Saudi Arabia’s new Vision 2030 represents the springboard from which the leadership will enact its progressive and ambitious plan for the country over the coming decades and reflects a long-term drive for economic reform, diversification and the eventual transition of the country into a knowledge based economy.

Huawei will do its best to work align and support the vision by all means, whether in helping the youth to find a good job in Huawei, in the training field, in supporting the woman sector where we now are targeting to expand & have more females working at Huawei in Saudi Arabia.
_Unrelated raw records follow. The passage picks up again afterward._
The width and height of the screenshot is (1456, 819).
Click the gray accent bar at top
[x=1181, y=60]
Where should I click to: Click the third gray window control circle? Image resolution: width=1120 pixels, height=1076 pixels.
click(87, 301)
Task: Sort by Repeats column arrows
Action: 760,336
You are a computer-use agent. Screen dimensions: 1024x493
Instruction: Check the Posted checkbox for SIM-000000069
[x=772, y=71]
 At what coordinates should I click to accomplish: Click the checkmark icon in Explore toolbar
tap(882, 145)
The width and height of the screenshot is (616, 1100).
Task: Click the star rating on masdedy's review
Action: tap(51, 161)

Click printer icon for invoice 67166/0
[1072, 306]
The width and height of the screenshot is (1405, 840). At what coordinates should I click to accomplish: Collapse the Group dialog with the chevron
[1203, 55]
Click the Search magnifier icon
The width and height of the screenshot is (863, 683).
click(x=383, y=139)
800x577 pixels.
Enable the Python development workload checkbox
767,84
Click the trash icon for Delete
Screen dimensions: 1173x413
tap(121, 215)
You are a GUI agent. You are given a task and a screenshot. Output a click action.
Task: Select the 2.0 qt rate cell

The recent decision issued by the Saudi Ministry of Labor to Saudize the phone retail sector and industry is a great opportunity for us at Huawei to lend a hand to the young Saudis to not only to train and employ them, but to also strategically develop distinguished partnerships in the local market that create more impactful Public Private Partnership (PPP) programs that understand the local needs. Our recent partnership with Saudi Technical and Vocational Training Corporation TVTC to train over 100 instructors – males and females – is just a start to achieve that. In mid of last June, TVTC & Huawei had celebrated the graduation ceremony of TVTC mobile maintenance training cooperation that has done with Huawei, which trained 100 instructors of TVTC in Riyadh, Jeddah, Dammam and Abha. Moreover, top 10 instructors had been sent to Huawei state of the art headquarters training facilities in China for the advanced mobile maintenance training. This initiative represents the renewal of the strategic cooperation between government bodies here in Saudi and Huawei.

Our localized operations in Saudi Arabia enable us to contribute to socioeconomic development of this country by creating jobs. Working jointly with local industry leaders, we will be able to fully combine the advantages of our global value chain with local innovation capabilities, enabling local innovations to reach the global market.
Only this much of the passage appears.